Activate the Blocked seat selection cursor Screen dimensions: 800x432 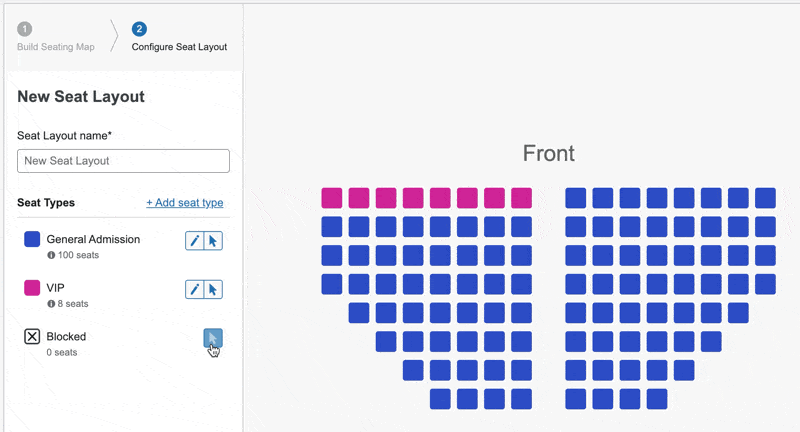pyautogui.click(x=213, y=338)
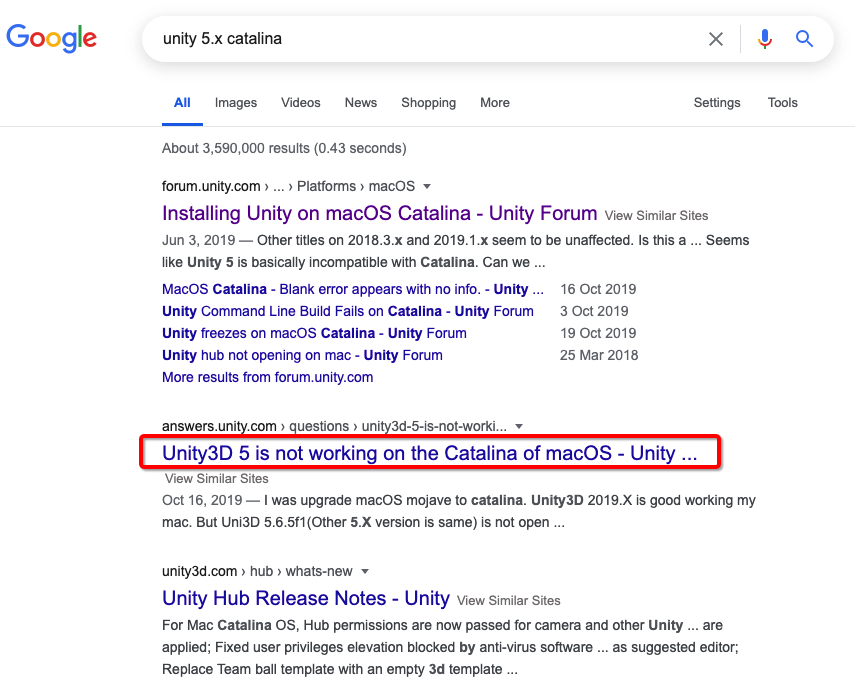Image resolution: width=855 pixels, height=687 pixels.
Task: Switch to the Images search tab
Action: click(235, 103)
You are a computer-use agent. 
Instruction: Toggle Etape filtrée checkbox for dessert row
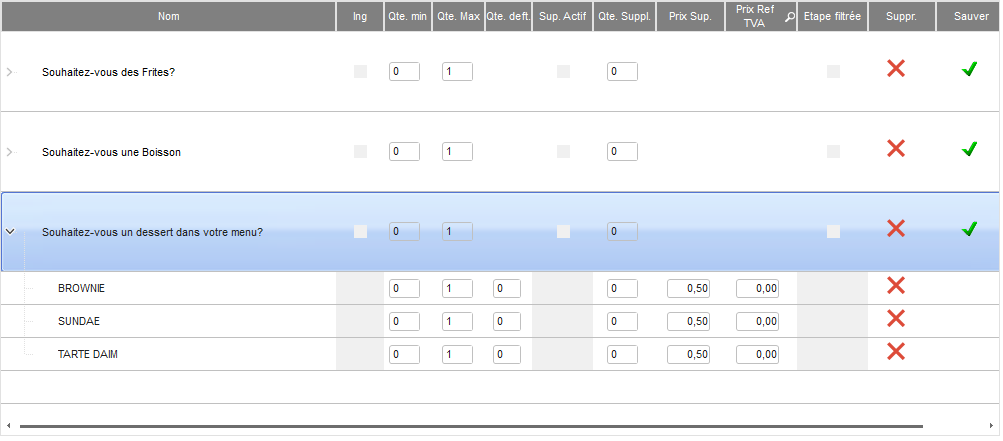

### Task brief
Please set down only the lines from the one containing "You are a computer-use agent." through the end of the entries, exactly as they stand, both ends included and with no pictures.

### Problem solution
You are a computer-use agent. 
Instruction: Toggle Etape filtrée checkbox for dessert row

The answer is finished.